Warning: I am touching on a controversial topic.  I am trying very hard to share my feelings but also be respectful.

One of the things I like to do is to monitor the “stats” of my blog- how many views, number of visitors, search terms, where people link my blog.  It makes me feel heard.  I am amazed seeing how far my blog reaches (hello South Africa, Montenegro and Finland!).  And sometimes I stumble on other blogs I want to follow.

There is one site that links to my blog that I can’t see- it’s a closed group on baby center for those who have terminated a pregnancy for Down Syndrome.   I cannot see what they’ve written about my blog, but I do know it falls under the heading ”the mom who chose to carry her t21 pregnancy to term and the result.”  I am not here to pass judgment on women who choose to terminate and women who choose to continue- whether it be a baby with Down Syndrome or average chromosomes, whether she be a healthy baby or one that will be born sick, if even alive.  I am not here to make anyone feel bad about the decisions they make.  I recognize I cannot possibly understand other people’s circumstances, and so I support women in their own decisions about their bodies and their families.

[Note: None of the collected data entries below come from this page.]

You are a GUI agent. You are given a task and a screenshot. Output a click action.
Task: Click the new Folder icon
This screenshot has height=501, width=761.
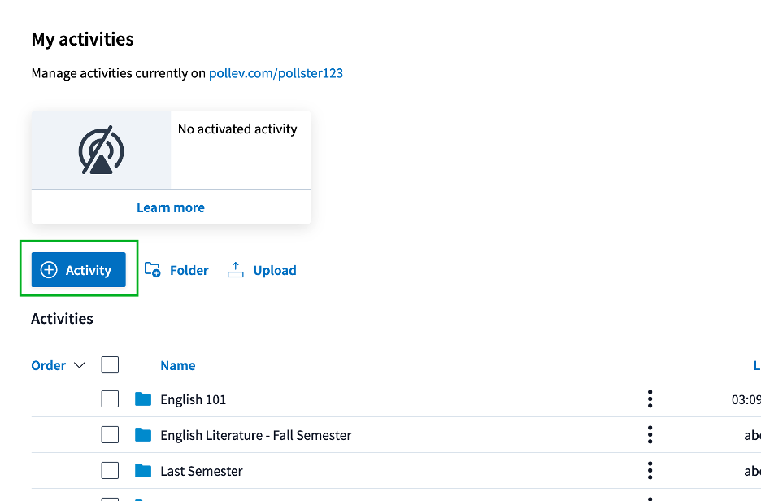(x=152, y=270)
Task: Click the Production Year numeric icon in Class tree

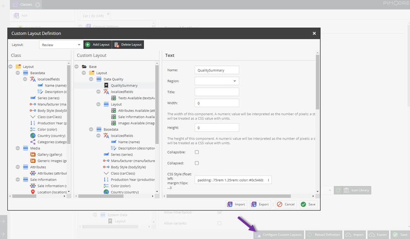Action: pyautogui.click(x=33, y=123)
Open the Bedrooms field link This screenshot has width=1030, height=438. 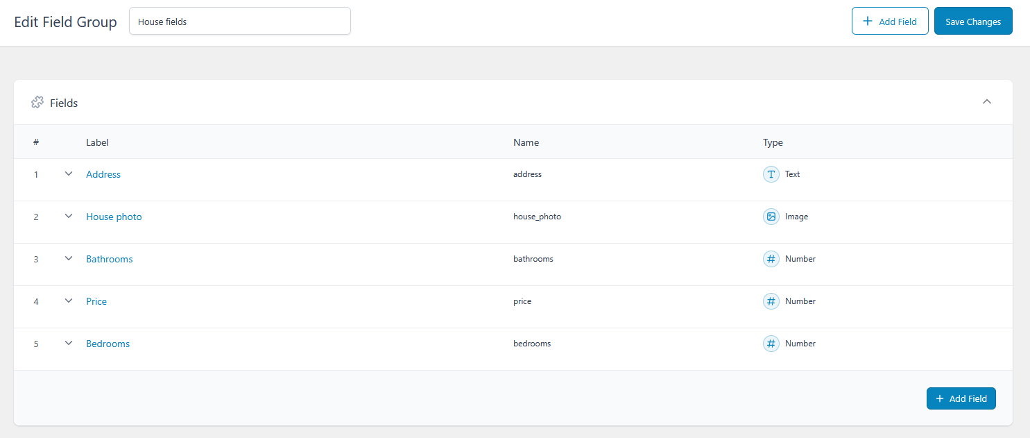[108, 344]
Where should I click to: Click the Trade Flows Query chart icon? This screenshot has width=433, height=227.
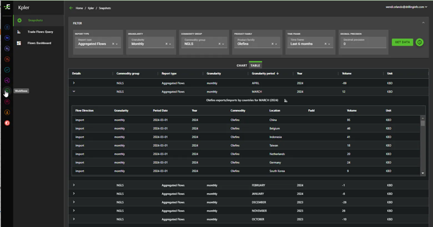click(19, 32)
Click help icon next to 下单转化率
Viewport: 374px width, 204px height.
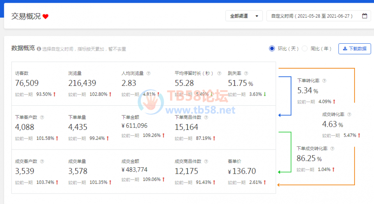(324, 80)
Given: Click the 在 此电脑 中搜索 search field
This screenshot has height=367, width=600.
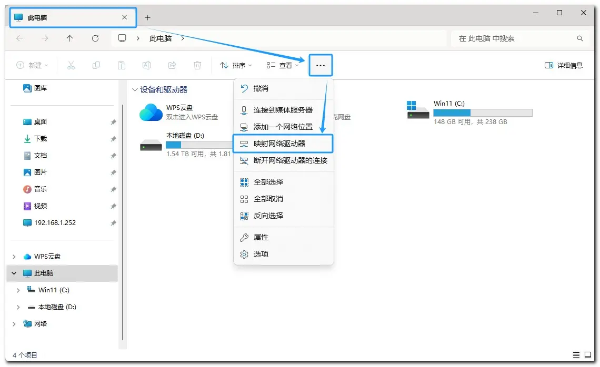Looking at the screenshot, I should click(x=513, y=38).
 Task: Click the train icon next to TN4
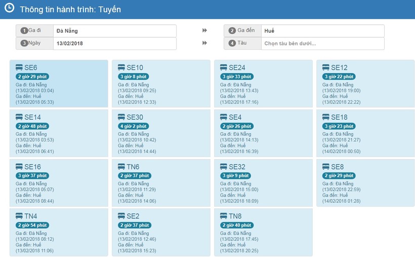tap(19, 216)
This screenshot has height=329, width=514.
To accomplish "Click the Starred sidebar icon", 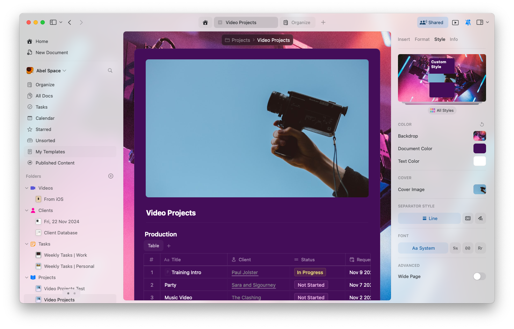I will pyautogui.click(x=30, y=129).
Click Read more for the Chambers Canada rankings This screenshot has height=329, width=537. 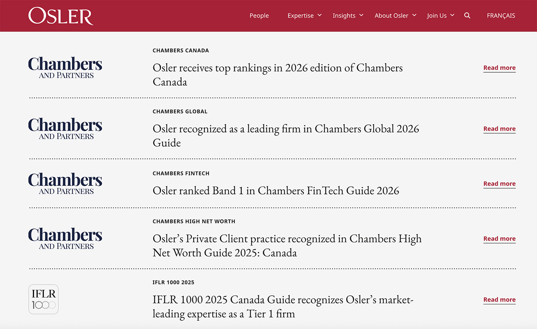(x=499, y=68)
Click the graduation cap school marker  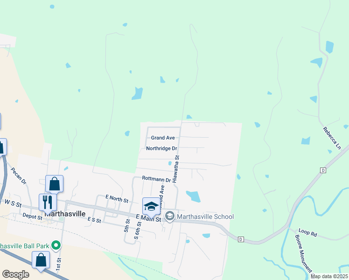tap(151, 207)
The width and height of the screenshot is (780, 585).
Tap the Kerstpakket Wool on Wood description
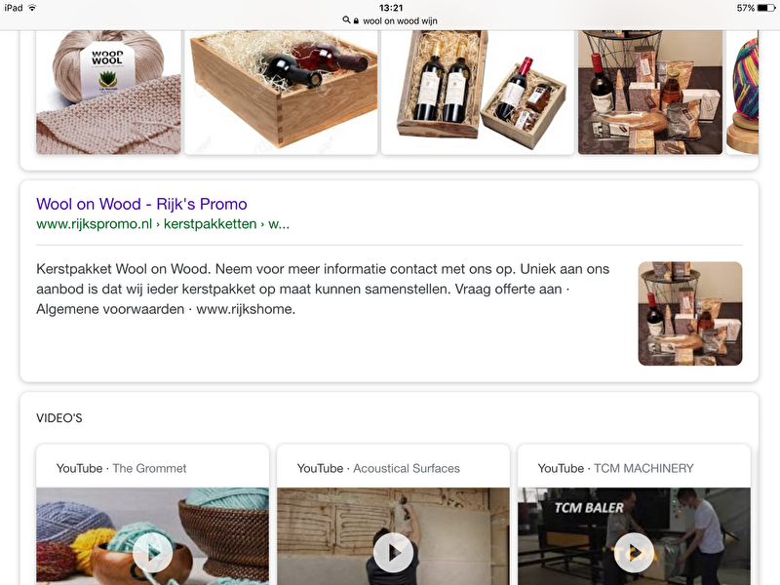[x=323, y=289]
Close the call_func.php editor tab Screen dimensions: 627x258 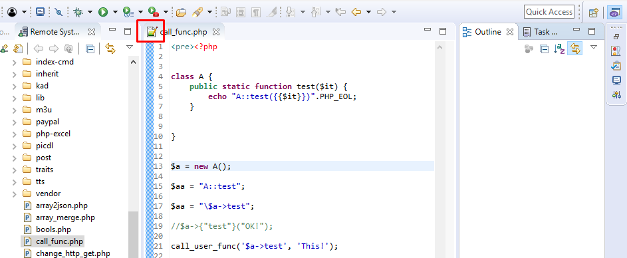(216, 32)
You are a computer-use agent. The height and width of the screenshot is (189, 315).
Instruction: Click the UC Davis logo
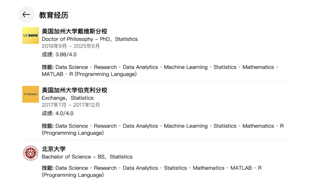pyautogui.click(x=31, y=36)
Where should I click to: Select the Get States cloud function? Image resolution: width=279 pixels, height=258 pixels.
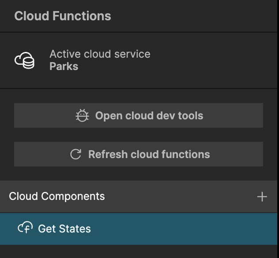point(139,229)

But I hope no one reads this blog and thinks- well, that’s too hard, so I might as well save myself the heartache and just terminate.

This blog tells the story that not every pregnancy turns out the way you would think.  Accepting a Down Syndrome diagnosis did not give me a take home baby.  But choosing to terminate might have ended a pregnancy that would have ended in health.

People can terminate their pregnancy, whether it be complicated by Down Syndrome or not.  That is there personal choice; I have my own personal views.  There are things I would hope I would do in my own life when faced with certain circumstances.  I also recognize I can’t know what decisions I would make until I am faced with them.  However, my professional and political views are simple- support women throughout their life cycle, in whatever way they need.

If there were a woman in this online group who was my patient, I would care for her as gently as I would any other woman.  In fact, I have cared for women who have terminated pregnancies with Down Syndrome.  I want this group to know that their choice was hard, that I do not judge them.

Though I do want to share a few thoughts with these women.  To the women of that group who have read my blog:  Please do not use my baby’s story as justification.  I don’t want Mabel to be anyone’s reason she uses in choosing to terminate her pregnancy.  You had your reasons, and I am sure they were good ones.  Since you are in an online support group for terminating, I can tell you are struggling with your decision.  You were faced with two impossible choices: terminating a pregnancy and continuing one when you are unready. You made the best decision you could with the information you had at the time.  But please leave Mabel out of it.  I made the difficult choice to carry her and give her the chance, understanding my risk of losing her.  She deserved every second of the six hours she lived.  Despite my heartache, I would do it again, even knowing the outcome.